Alıntılanan Metin –
===
Yetim olma durumudur.
bu başlığa girmemi, entryleri teker teker okumamı, içimde cız eden yerlerin bütün bedenimi yakmasını, nemlenen gözlerimin fark edilmemesi için başımı öne eğmemi, bugün, yarın ve hergün her baba lafını duyduğumda hayatımda ki boşluğun sesimin titretmesine sebep olmuş olacak durumdur.
mahallede babası ölmüş piç olarak hatırlanmaktır. dalga geçmek yer yer eğlenceli olmaktadır.
babasız olmak, babasız ölmeyi garantilemektir..
insan babası ölünce büyüyor çünkü. Yalnız başına kalıyorsunuz o zaman artık.

Çocukken her şeyi bilen, herkesten güçlü olan babamız biz büyüdükçe küçülüyor.

Zamanını tamamlamış ve geçmişte kalmış bir yaşlı olarak kendi köşesinden bize bakıyor. Uzakta olsa da, bize dokunamasa da...

Usandıracak kadar ayrıntılı sorularla hayatı öğrendiğimiz, her şeyi bilen babamızın sorularıysa biz büyüdükçe artık bize sıkıcı gelmeye başlıyor. Müdahale etmese, soru sormasa ne iyi olur dediğimiz zamanlar çok oluyor artık. Biz ondan daha iyi biliyoruz ya her şeyi. Zaman artık onun zamanı değil ya... Teknoloji gelişti ya... Her şey değişti ya...
===
Amaç 1 – Babasızlık üzerine metinde "mahallede babası ölmüş" ile "bize dokunamasa da..." arasındaki bölümü, bu iki ifade de dahil olmak üzere hiçbir şeyini değiştirmeden yeniden yazın.

Alıntılanan Veriler –
===
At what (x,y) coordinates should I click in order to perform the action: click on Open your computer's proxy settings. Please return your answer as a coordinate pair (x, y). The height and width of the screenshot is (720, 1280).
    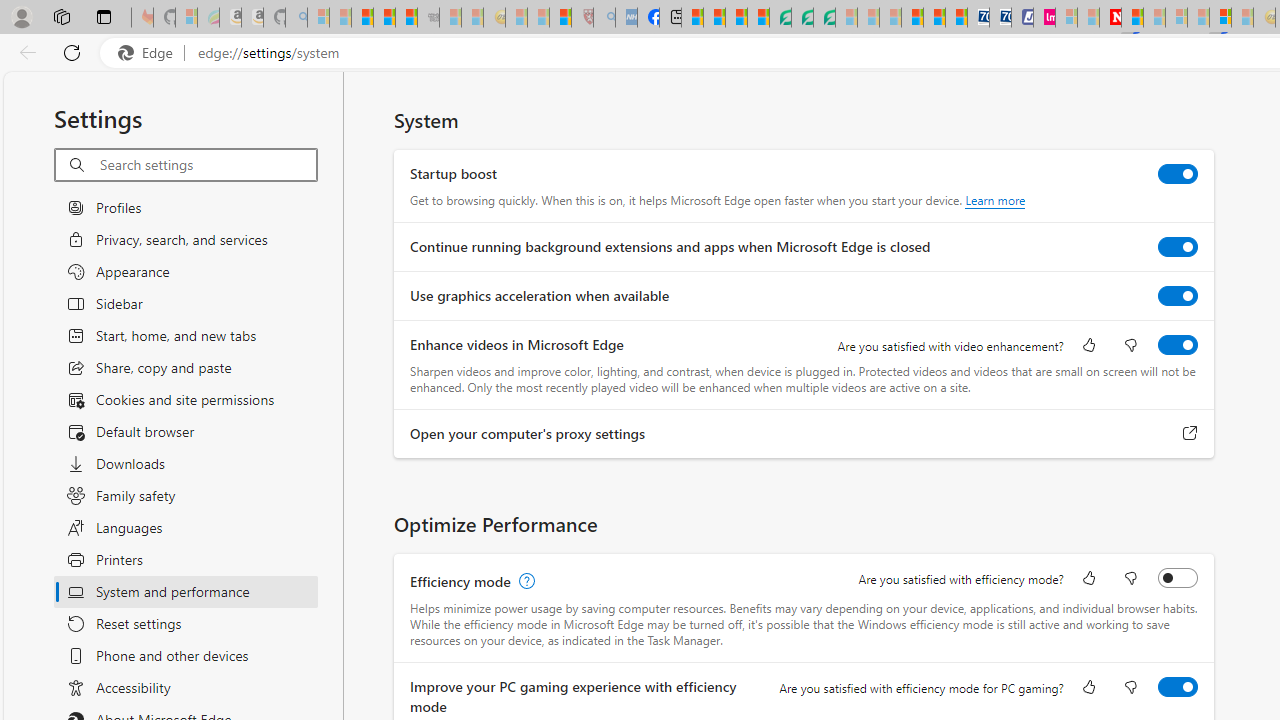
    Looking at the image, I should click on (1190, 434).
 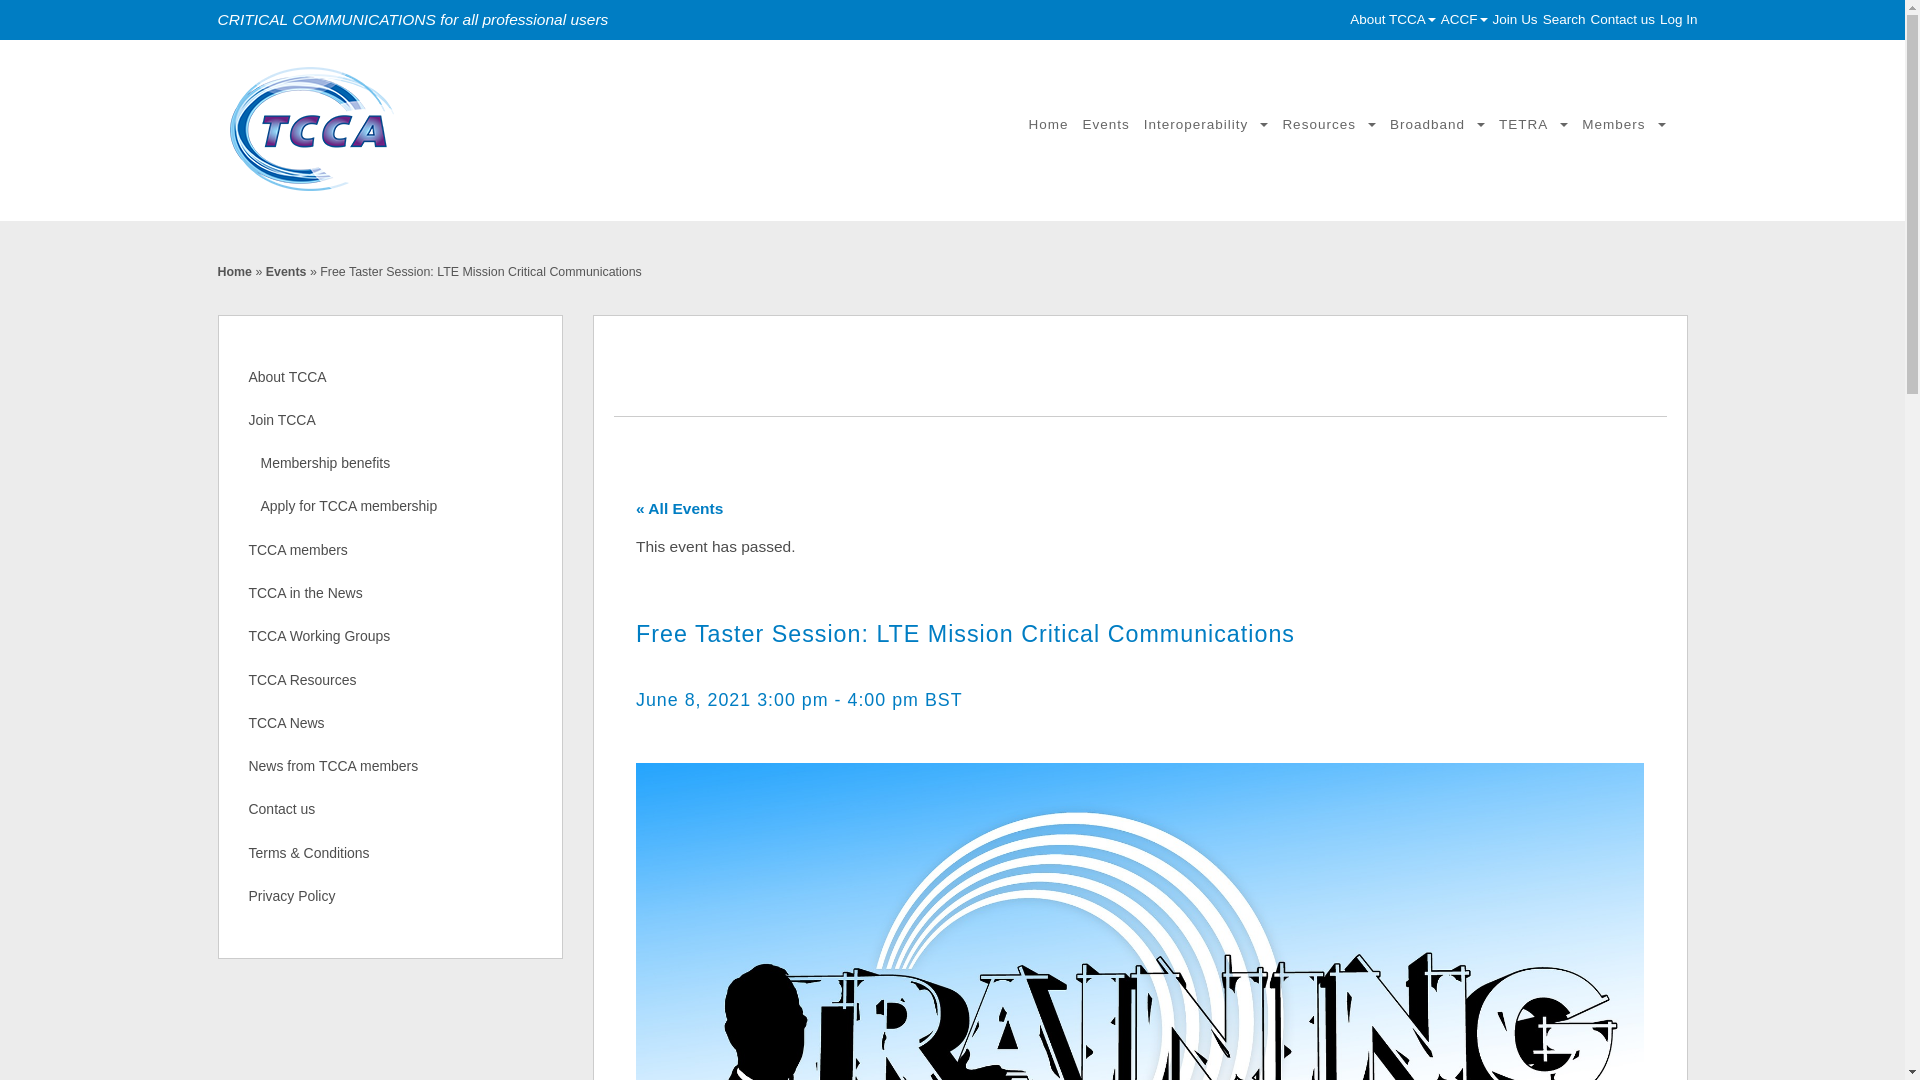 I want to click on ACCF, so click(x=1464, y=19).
===
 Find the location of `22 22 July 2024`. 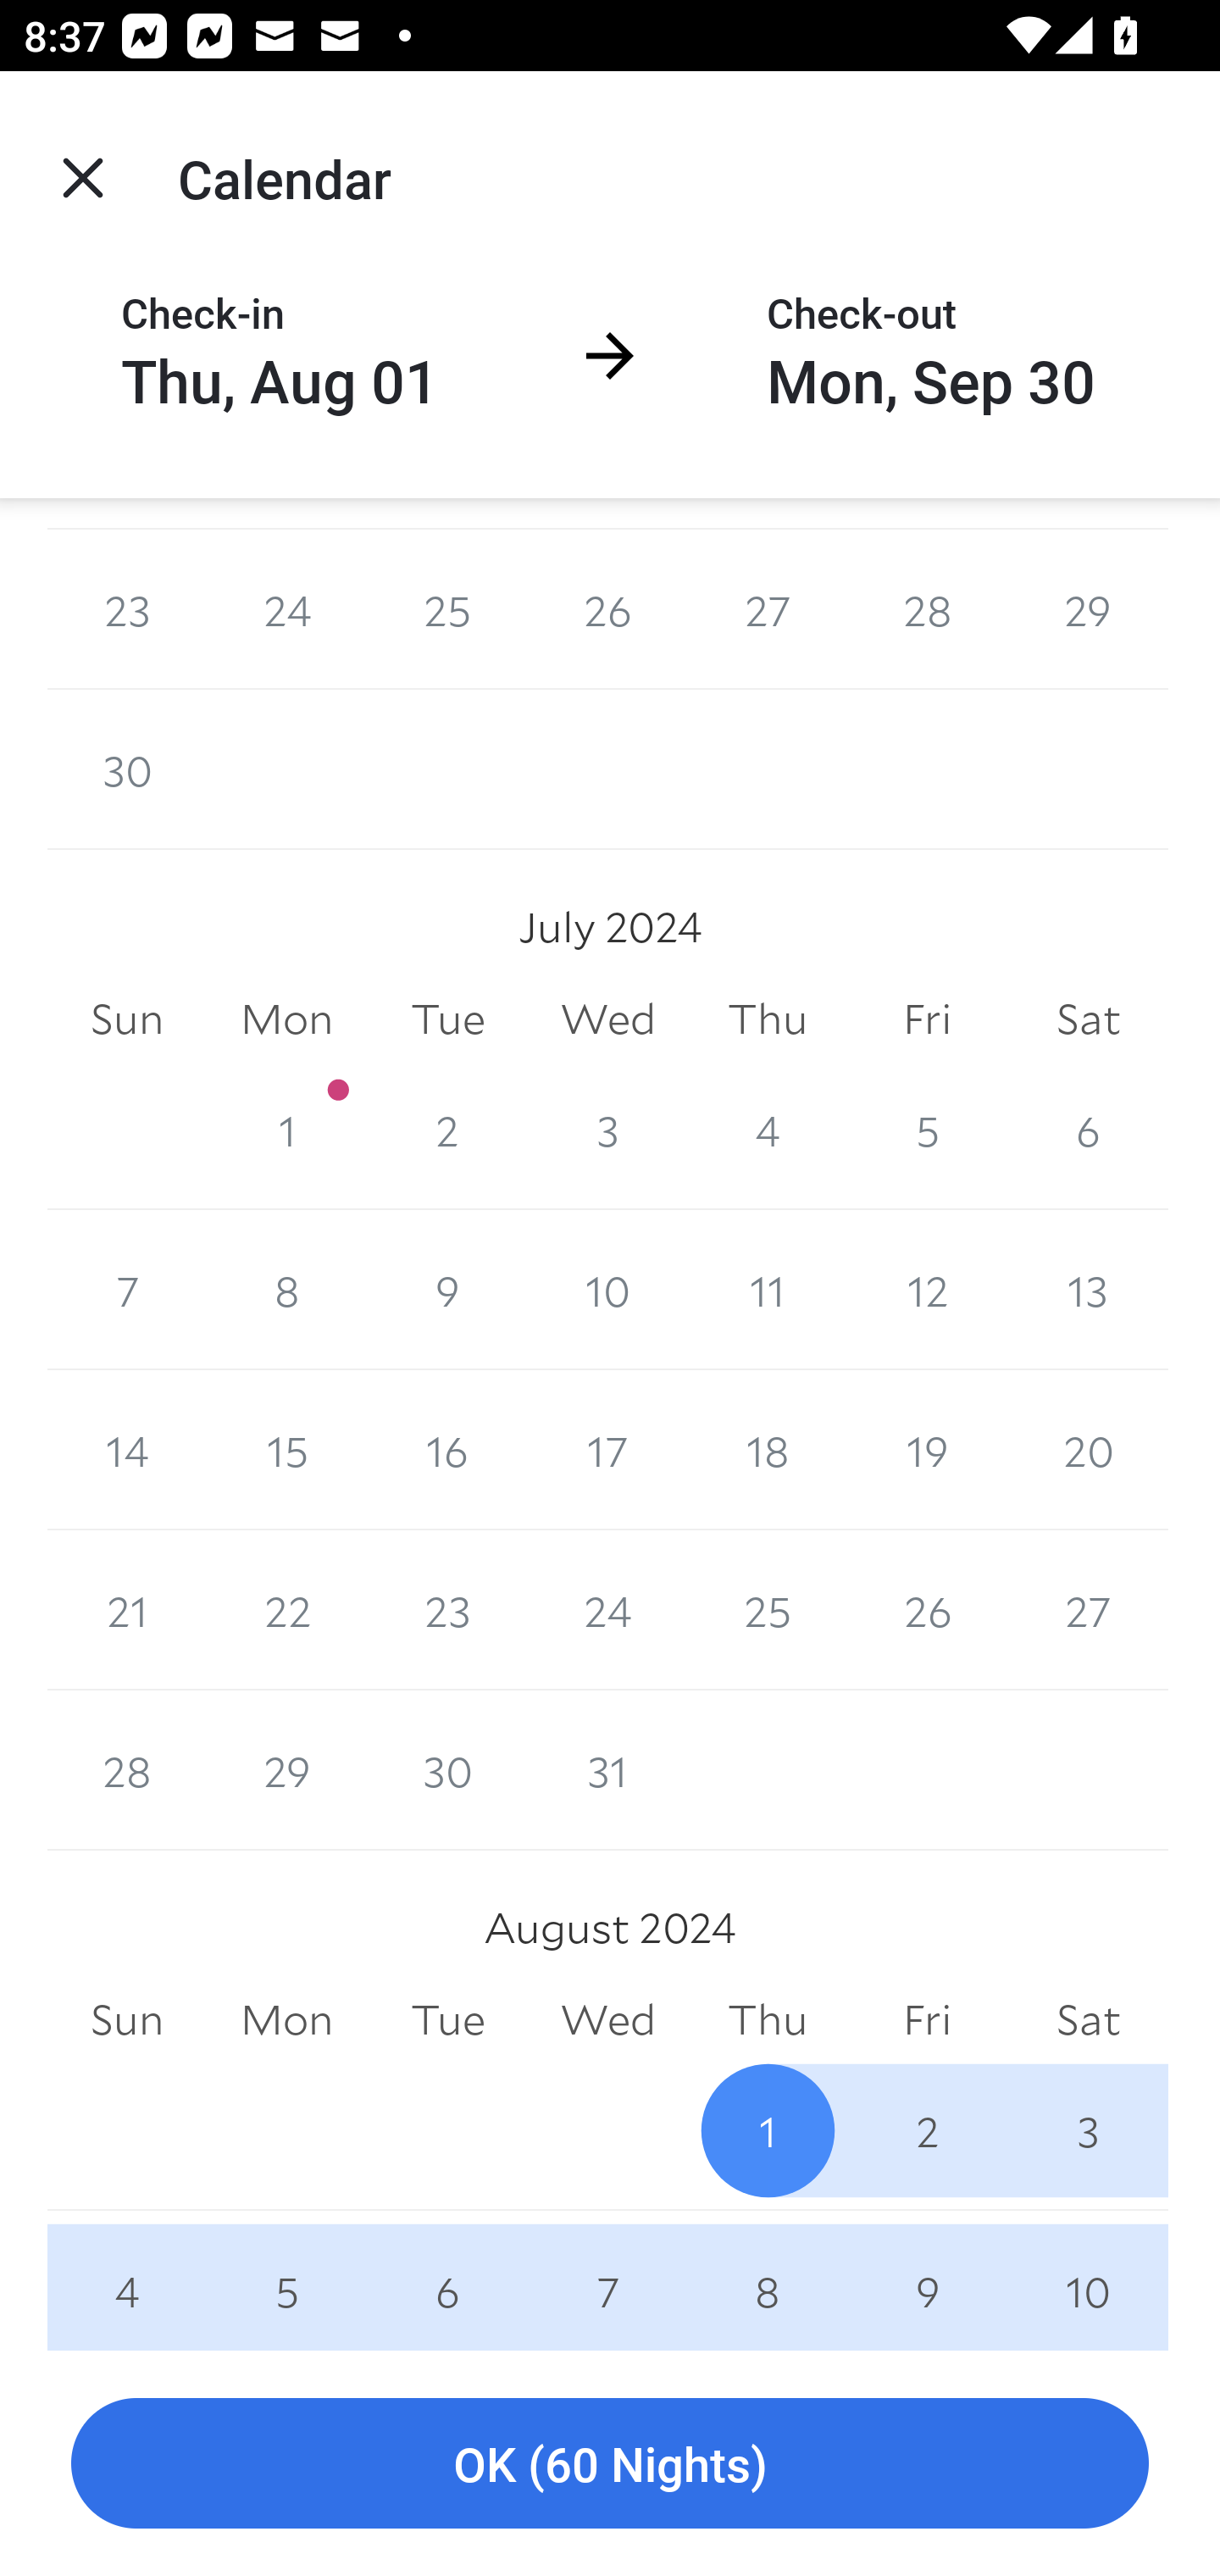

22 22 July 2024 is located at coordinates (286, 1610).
===
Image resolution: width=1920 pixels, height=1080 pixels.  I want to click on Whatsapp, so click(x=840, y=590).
===
Amaç 2 – Satırlardan "height" kelimesini içerenlerin hepsini bir araya getirin.

Görev Çözümü 1 –
mahallede babası ölmüş piç olarak hatırlanmaktır. dalga geçmek yer yer eğlenceli olmaktadır.
babasız olmak, babasız ölmeyi garantilemektir..
insan babası ölünce büyüyor çünkü. Yalnız başına kalıyorsunuz o zaman artık.

Çocukken her şeyi bilen, herkesten güçlü olan babamız biz büyüdükçe küçülüyor.

Zamanını tamamlamış ve geçmişte kalmış bir yaşlı olarak kendi köşesinden bize bakıyor. Uzakta olsa da, bize dokunamasa da...

Görev Çözümü 2 –
At what (x,y) coordinates should I click in order to perform the action: click on Open your computer's proxy settings. Please return your answer as a coordinate pair (x, y). The height and width of the screenshot is (720, 1280).
Image resolution: width=1920 pixels, height=1080 pixels.  I want to click on Whatsapp, so click(x=840, y=590).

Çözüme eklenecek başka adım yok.